Distributed Energy Resources

U.S. wind sector installs more than 2,500 MW of capacity in Q2 2020

The U.S. wind industry installed over 2,500 megawatts of new wind power capacity in the second quarter of 2020, bringing total American capacity to nearly 110,000 MW, the American Wind Energy Association recently said in a new report.

AWEA’s report reveals that despite the significant challenges faced during the pandemic, many U.S. wind developers managed to complete their projects during the three-month period.

Fourteen new wind projects totaling 2,546 MW began operating across nine states during the second quarter. Texas led the country with 810 MW of new wind projects installed. Kansas, Colorado, Missouri, and Nebraska followed. Missouri passed 1,000 MW in total capacity in the second quarter, making it the 20th state to reach the gigawatt milestone. There are now 109,919 MW of operating wind power capacity in the U.S.

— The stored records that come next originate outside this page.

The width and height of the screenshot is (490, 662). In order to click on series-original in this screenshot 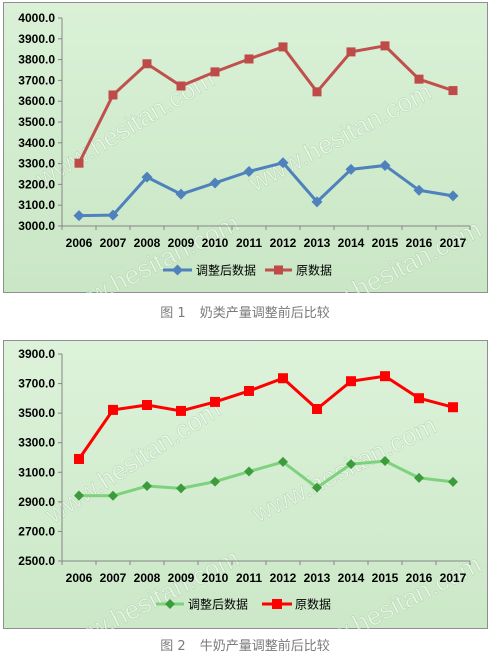, I will do `click(266, 418)`.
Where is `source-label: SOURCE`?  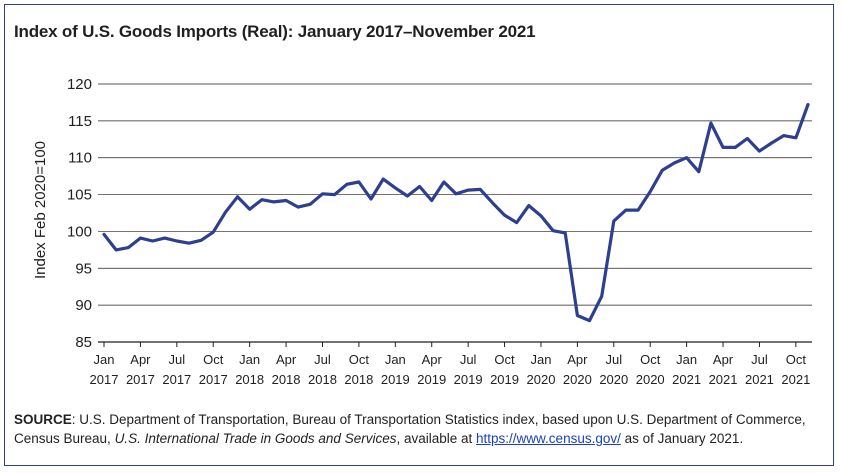
source-label: SOURCE is located at coordinates (43, 420).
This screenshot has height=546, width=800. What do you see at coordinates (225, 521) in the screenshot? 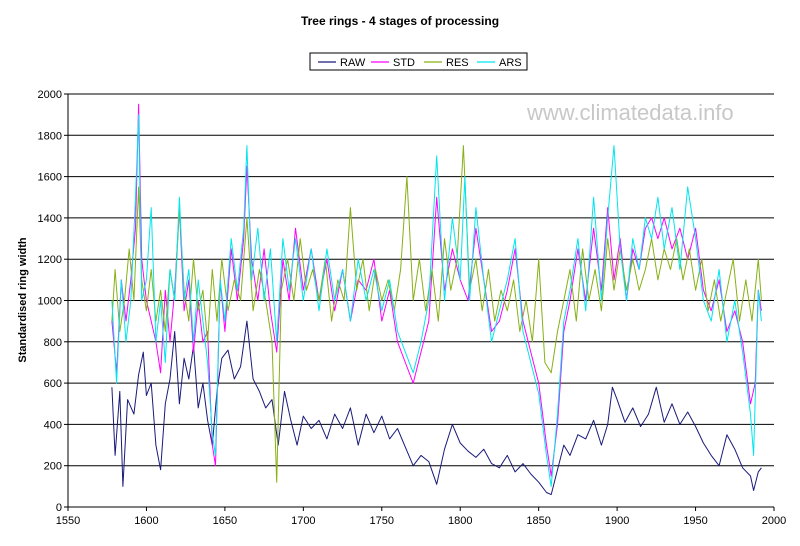
I see `x-tick-label: 1650` at bounding box center [225, 521].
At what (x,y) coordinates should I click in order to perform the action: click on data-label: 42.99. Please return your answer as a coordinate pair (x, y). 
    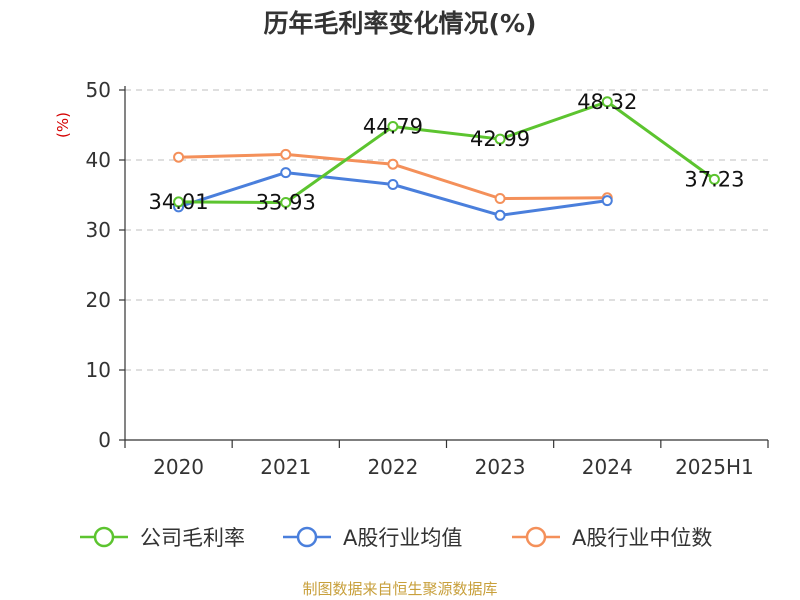
    Looking at the image, I should click on (500, 139).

Wind power development and construction activity remained strong during the pandemic. This is partially due to additional flexibility from the U.S. Treasury and Internal Revenue Service (IRS) concerning tax credit qualification. Construction activity reached a new record in the second quarter, having built 25,318 MW across the country. Another 18,310 MW are in advanced development. The combined 43,628 MW represents a four percent year-over-year increase from the second quarter of 2019.

Offshore wind has also made substantial advances during the second quarter.

The first wind project in federal waters, the 12 MW Coastal Virginia Offshore Wind Project, completed installation of its two turbines in June. The project is currently undergoing testing and will be operational later this year.

Meanwhile, New England investor-owned utilities Eversource Energy and United Illuminating signed contracts for the 804-MW Park City Wind offshore project during the second quarter. As a result of this activity, offshore wind now represents 21 percent of the wind power pipeline at 9,112 MW.

New wind projects installed in the second quarter were already nearing the end of the years-long development process and had the materials and components on hand to complete construction before the COVID-19 pandemic began to create supply chain disruptions for the broader American wind industry, AWEA reported.

New federal IRS guidance provides one additional year of safe harbor tax flexibility for near-term projects.